00:28 airlied[d]: probably depends on the workload you want to run
00:29 airlied[d]: vulkan/opencl can dispatch work, just how much effort needs to be put in to connect that to the app and optimise the compiler stuff
00:31 karolherbst[d]: CUDA isn't great because of the runtime, it's great because of everything around it
00:32 TranquilIty[m]: Hmm
00:32 karolherbst[d]: the biggest reason that CUDA is so successful is probably because nvidia shipped it on every GPU and students bored in uni were just doing fun things with CUDA
00:32 TranquilIty[m]: So just to make sure we got all of the ISA stuff figured out, and now it's just compiler optimization?
00:33 HdkR: Multiple companies have tried to take on CUDA. They've all failed multiple times because they usually don't quite understand why it's so popular.
00:33 karolherbst[d]: *cough* like AMD *cough*
00:33 HdkR: OneAPI will save us </s>
00:34 karolherbst[d]: the moment they shipped HIP only on the enterprise super expensive GPUs I knew it wouldn't beat CUDA
00:34 TranquilIty[m]: My goal here is not to beat CUDA in popularity, my goal here is to get something working that interested folks can use to get comparable perf to CUDA on the FOSS stack
00:34 karolherbst[d]: then just go with CL
00:34 TranquilIty[m]: Like, idk, Blender
00:34 karolherbst[d]: or Vulkan
00:34 orowith2os[d]: We have Rusticl and Vulkan compute for those though, don't we?
00:34 HdkR: You can get comparable perf on a FOSS OpenCL/Vulkan stack easily then
00:34 orowith2os[d]: Blender I know has Vulkan stuff in place, it's just not built with it right now, I don't think
00:34 HdkR: perf isn't what makes CUDA great, even if it is one component of it.
00:35 TranquilIty[m]: Can you ? From what I heard VK lacks the intrinsics needed (I only know VK, I have not done CUDA yet)
00:35 karolherbst[d]: yeah, that's just the boring part, spending tons of time on compiler work isn't the hard part
00:35 karolherbst[d]: it doesn't matter
00:35 karolherbst[d]: spirv is turing complete, you can do whatever you want
00:35 karolherbst[d]: rusticl is conformant on vulkan drivers
00:35 karolherbst[d]: so what's the point
00:36 HdkR: karolherbst[d]: Congrats again on that btw, I think I forgot to say.

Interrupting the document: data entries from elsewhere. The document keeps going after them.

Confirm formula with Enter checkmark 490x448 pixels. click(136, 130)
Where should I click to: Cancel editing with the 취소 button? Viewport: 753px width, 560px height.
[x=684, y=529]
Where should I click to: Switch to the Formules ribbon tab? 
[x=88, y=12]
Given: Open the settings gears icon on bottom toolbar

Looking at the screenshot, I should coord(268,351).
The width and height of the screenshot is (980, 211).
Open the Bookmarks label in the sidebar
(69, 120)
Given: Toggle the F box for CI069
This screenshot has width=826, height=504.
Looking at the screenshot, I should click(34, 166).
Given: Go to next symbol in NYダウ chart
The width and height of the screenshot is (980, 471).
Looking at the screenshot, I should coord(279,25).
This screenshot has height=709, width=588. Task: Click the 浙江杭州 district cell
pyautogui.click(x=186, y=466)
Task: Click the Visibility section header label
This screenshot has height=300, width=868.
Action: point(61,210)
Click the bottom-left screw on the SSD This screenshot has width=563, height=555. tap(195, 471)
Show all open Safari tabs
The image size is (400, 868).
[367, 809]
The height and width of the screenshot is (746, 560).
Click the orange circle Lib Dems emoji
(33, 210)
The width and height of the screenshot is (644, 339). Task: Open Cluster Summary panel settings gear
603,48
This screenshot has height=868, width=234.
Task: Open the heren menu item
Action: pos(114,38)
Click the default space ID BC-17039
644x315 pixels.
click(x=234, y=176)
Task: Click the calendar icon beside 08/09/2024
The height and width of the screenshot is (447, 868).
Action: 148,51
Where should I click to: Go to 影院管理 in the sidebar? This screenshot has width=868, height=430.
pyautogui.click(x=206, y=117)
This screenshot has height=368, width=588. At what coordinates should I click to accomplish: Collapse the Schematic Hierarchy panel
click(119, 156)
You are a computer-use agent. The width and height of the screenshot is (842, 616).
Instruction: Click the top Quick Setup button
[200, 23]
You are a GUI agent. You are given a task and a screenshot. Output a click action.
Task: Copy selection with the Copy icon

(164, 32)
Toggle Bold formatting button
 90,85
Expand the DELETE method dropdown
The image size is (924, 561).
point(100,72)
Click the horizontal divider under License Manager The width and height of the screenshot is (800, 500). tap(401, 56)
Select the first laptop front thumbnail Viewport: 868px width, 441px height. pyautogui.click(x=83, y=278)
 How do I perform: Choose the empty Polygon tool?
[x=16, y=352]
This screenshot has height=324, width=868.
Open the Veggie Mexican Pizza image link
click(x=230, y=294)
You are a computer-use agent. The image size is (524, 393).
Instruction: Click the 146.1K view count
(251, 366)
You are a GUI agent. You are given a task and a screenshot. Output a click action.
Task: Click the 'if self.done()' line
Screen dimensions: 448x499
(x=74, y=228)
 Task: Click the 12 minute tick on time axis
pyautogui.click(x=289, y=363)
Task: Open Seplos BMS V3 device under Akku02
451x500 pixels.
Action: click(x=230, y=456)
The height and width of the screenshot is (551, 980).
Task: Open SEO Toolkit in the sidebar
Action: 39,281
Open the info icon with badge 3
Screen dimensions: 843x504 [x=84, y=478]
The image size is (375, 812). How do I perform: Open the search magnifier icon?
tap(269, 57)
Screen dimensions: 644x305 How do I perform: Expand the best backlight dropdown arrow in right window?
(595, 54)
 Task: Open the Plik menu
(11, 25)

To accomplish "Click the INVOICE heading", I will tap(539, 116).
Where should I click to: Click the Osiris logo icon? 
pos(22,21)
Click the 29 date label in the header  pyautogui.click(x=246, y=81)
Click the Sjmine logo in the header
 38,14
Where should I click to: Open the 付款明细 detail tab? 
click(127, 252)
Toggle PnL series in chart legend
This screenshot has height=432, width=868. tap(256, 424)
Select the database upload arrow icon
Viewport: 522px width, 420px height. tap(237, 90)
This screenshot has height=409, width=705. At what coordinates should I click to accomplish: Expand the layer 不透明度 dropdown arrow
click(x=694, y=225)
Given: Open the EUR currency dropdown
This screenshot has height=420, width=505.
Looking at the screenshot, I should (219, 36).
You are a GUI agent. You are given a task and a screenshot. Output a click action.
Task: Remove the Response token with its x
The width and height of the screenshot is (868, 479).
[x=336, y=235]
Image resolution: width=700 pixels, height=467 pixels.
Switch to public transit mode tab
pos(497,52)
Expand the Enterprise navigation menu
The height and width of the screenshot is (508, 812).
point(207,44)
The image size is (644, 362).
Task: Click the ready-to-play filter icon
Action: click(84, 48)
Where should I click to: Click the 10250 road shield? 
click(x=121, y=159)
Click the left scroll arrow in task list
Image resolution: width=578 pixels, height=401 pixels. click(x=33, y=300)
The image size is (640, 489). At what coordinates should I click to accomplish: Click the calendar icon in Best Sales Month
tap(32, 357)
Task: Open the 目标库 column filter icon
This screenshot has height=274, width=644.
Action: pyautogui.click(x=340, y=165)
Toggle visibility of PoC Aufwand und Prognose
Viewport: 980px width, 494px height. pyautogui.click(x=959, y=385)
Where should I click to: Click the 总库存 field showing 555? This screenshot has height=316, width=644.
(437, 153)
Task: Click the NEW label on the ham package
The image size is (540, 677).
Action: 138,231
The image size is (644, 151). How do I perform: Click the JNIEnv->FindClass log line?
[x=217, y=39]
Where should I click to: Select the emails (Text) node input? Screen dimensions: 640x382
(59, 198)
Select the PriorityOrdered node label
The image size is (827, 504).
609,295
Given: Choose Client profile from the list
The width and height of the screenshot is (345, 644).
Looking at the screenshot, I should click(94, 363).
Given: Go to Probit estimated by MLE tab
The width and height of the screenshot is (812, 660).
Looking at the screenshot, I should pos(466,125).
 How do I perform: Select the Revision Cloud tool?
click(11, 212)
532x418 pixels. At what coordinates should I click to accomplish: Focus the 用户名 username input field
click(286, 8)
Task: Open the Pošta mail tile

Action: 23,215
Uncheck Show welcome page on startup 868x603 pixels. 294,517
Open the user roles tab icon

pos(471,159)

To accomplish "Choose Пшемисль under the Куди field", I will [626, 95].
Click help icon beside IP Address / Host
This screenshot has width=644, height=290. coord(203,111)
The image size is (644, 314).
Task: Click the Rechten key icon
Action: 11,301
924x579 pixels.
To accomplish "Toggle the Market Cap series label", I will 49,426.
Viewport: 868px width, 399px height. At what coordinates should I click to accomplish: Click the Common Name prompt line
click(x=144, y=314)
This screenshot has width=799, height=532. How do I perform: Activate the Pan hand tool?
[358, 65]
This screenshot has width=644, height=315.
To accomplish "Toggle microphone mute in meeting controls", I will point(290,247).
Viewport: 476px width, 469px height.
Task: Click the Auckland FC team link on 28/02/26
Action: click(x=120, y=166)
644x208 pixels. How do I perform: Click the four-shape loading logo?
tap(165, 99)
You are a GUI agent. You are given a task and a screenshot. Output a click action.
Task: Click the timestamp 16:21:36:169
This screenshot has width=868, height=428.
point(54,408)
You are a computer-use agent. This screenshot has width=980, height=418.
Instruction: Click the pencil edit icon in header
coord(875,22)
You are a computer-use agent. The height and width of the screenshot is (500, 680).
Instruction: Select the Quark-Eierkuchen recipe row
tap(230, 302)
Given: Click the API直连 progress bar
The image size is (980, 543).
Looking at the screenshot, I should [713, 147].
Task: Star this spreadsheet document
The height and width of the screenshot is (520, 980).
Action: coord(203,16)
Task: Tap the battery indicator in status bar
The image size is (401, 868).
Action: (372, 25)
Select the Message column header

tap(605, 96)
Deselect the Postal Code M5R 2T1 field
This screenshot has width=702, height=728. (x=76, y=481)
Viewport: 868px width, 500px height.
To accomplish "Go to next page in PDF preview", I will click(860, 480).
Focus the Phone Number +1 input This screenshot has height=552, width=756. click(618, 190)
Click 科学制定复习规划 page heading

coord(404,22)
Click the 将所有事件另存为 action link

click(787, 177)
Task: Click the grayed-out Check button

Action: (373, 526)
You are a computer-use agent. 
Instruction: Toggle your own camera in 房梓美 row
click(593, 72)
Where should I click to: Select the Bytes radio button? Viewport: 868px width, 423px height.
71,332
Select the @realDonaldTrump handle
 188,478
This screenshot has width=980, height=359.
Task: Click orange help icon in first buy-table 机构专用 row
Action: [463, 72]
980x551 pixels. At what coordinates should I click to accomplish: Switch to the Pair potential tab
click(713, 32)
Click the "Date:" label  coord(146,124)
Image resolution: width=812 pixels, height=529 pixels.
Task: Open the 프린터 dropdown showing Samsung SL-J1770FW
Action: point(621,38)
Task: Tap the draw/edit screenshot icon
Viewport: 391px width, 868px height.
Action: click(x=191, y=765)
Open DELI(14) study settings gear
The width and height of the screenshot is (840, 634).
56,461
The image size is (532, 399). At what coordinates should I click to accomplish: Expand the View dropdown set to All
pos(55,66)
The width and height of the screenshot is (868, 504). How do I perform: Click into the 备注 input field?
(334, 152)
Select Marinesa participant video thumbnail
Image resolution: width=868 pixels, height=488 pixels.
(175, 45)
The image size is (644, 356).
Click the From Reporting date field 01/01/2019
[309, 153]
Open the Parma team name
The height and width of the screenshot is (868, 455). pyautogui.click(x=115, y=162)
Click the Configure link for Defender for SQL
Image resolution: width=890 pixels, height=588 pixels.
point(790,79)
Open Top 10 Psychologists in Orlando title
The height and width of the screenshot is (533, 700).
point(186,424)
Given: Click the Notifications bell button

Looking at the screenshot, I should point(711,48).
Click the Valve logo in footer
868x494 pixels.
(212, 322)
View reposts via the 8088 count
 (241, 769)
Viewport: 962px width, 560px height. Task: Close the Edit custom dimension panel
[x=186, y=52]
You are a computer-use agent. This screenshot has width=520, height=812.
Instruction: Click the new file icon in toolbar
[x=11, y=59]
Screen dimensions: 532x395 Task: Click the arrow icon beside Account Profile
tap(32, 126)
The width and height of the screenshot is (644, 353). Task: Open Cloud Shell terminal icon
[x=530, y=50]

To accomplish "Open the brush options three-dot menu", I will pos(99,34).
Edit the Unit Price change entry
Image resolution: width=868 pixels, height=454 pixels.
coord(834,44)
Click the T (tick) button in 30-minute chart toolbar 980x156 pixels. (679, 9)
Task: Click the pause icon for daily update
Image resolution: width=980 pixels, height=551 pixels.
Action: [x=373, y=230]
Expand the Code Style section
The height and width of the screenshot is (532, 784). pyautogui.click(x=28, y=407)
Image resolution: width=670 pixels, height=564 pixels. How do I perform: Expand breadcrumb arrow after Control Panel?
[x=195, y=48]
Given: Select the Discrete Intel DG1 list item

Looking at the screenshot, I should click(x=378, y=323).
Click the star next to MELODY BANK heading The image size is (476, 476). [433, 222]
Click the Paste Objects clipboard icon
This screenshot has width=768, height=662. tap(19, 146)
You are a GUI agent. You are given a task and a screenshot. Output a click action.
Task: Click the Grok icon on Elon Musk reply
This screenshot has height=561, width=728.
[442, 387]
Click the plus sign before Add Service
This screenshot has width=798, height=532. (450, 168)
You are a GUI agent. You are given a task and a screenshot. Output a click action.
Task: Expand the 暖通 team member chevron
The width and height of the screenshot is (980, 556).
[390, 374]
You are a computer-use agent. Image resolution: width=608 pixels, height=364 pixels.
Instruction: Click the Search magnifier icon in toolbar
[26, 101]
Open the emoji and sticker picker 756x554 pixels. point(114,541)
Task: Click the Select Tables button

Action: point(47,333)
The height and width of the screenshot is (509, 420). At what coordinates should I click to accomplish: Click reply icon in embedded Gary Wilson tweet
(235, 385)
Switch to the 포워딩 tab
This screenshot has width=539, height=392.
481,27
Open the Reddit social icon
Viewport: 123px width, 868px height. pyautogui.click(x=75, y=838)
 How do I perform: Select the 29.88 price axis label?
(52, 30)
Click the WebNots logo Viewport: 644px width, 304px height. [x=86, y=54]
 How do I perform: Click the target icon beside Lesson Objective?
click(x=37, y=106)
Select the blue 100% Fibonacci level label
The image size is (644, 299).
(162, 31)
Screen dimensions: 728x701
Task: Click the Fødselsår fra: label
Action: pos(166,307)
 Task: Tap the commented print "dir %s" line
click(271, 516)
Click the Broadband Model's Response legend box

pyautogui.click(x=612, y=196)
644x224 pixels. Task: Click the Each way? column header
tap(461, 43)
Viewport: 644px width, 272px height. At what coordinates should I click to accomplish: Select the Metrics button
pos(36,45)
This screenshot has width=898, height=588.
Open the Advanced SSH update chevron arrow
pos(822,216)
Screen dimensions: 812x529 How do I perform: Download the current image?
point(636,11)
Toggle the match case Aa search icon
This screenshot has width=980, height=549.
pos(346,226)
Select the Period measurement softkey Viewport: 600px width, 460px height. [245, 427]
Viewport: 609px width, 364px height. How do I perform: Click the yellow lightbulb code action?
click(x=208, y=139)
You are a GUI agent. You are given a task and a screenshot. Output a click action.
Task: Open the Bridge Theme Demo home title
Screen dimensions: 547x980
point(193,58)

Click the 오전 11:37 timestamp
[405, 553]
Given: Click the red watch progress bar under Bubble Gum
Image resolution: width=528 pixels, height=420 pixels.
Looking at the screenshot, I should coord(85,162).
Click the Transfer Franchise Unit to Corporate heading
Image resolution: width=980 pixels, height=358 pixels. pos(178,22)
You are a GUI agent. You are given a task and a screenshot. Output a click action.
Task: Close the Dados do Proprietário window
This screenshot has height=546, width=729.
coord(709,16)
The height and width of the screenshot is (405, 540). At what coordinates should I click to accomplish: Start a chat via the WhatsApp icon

00:36 karolherbst[d]: I let google beat me, because I was lazy 🙃
00:36 HdkR: :D
00:36 TranquilIty[m]: So, OpenCL on RustiCL will be just as fast for, say, Blender workloads as CUDA, plus minus like 10% ?
00:36 karolherbst[d]: I support gl_sharing tho
00:36 karolherbst[d]: so there is that
00:37 karolherbst[d]: TranquilIty[m]: something like that
00:37 TranquilIty[m]: Ah interesting hmm
00:37 karolherbst[d]: I think rusticl on zink on radv is like 5-7% slower than rusticl on radeonsi
00:37 HdkR: Don't need gl_sharing on ES/Vulkan only platforms 💦
00:37 karolherbst[d]: 😄
00:38 karolherbst[d]: yeah.. you won't but you need gl_sharing to run davinci resolve
00:38 karolherbst[d]: sooo...
00:38 karolherbst[d]: but it's all for the memes
00:38 karolherbst[d]: https://assets.chaos.social/media_attachments/files/114/043/534/892/107/052/original/6ad872ca60a02fcc.png
00:38 TranquilIty[m]: I am now really confused since I got two opposite pieces of info haha
00:38 TranquilIty[m]: Folks have been telling me that OpenCL & Vulkan compute is slow compared to CUDA on the same hardware
00:39 HdkR: haha
00:39 HdkR: TranquilIty[m]: Usually because someone at NVIDIA implemented some code path for CUDA only and never pushed it to the OpenCL or Vulkan implementation.
00:39 karolherbst[d]: TranquilIty[m]: I mean... it kinda depends
00:39 karolherbst[d]: CUDA has a lot of optimizations and hardware specific features
00:39 HdkR: But that's not the only case of course*
00:40 airlied[d]: it all depends on the workload and how much effort/polish you want to apply
00:40 karolherbst[d]: there is no reason you can't do the same with CL/VK
00:40 karolherbst[d]: just needs somebody to do it
00:40 TranquilIty[m]: karolherbst[d]: Like, in the compiler? Or runtime? Or
00:41 karolherbst[d]: depends on the feature
00:41 TranquilIty[m]: Ah hmm
00:41 HdkR: Mythbusters Polishing dorodango definitely applies.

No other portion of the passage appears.